We would sit in the balcony of the House, one time observing as a congressman advocated for more foreign aid for Israel. The Israelis were familiar with the venue, having watched it many times during presidential addresses and when their prime minister addressed a joint session of Congress. 


Another time, before he was selected as a vice presidential candidate in 2012, I pointed out to them Congressman Paul Ryan. In 2019, while waiting for an elevator, I thanked Rep. Jerrold Nadler for his tireless efforts to rein in Trump’s excesses. 


The point here is not to showcase my encounters with elected officials, but rather to reinforce the access everyday citizens had to members of our legislature and to the very halls of our government. 


I could not help but think of those moments during the madness that unfolded before our eyes on Wednesday. Multiple times I have walked through the very halls and corridors these insurgents terrorized and vandalized. When the Shalom Yisrael program resumes, hopefully in Fall 2021 or spring 2022, I wonder how I will explain what happened. 

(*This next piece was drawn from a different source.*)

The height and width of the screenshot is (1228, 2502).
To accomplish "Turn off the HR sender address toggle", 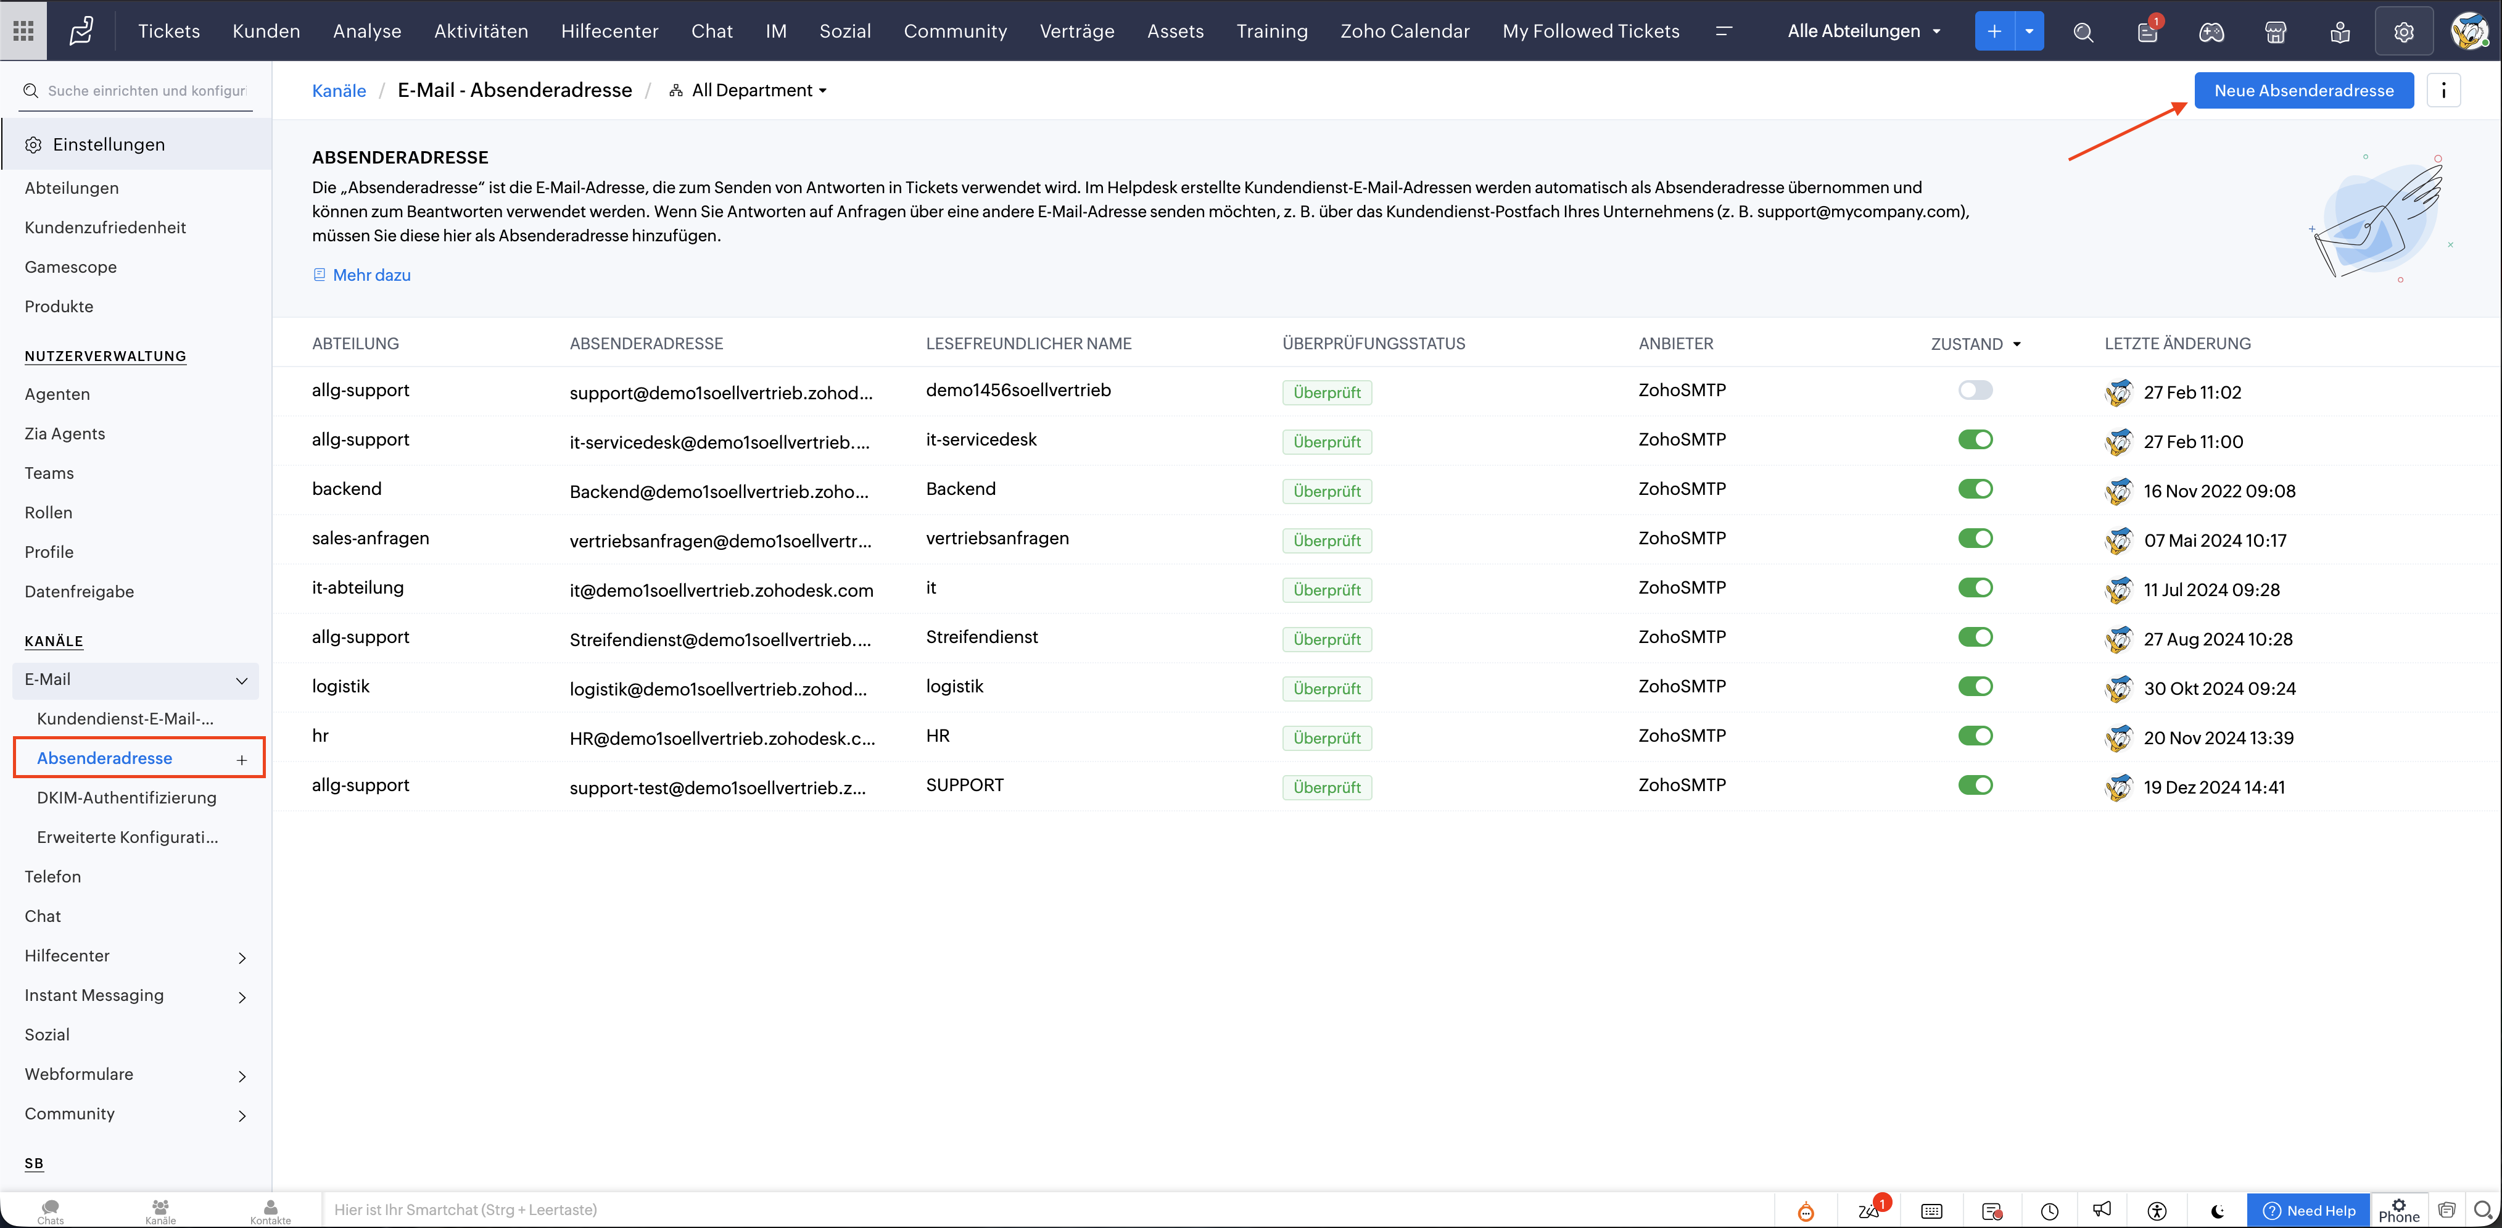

Was it the coordinated action of an outlier segment of our populace, egged on by a despondent, despotic-minded president, or the spontaneous revolt of a handful of dissidents who, encountering little resistance from unprepared and undermanned security personnel, overwhelmed guards and in a frenzy defiled the “people’s house” and shamed our national heritage? 


Either explanation will not shield me from embarrassment.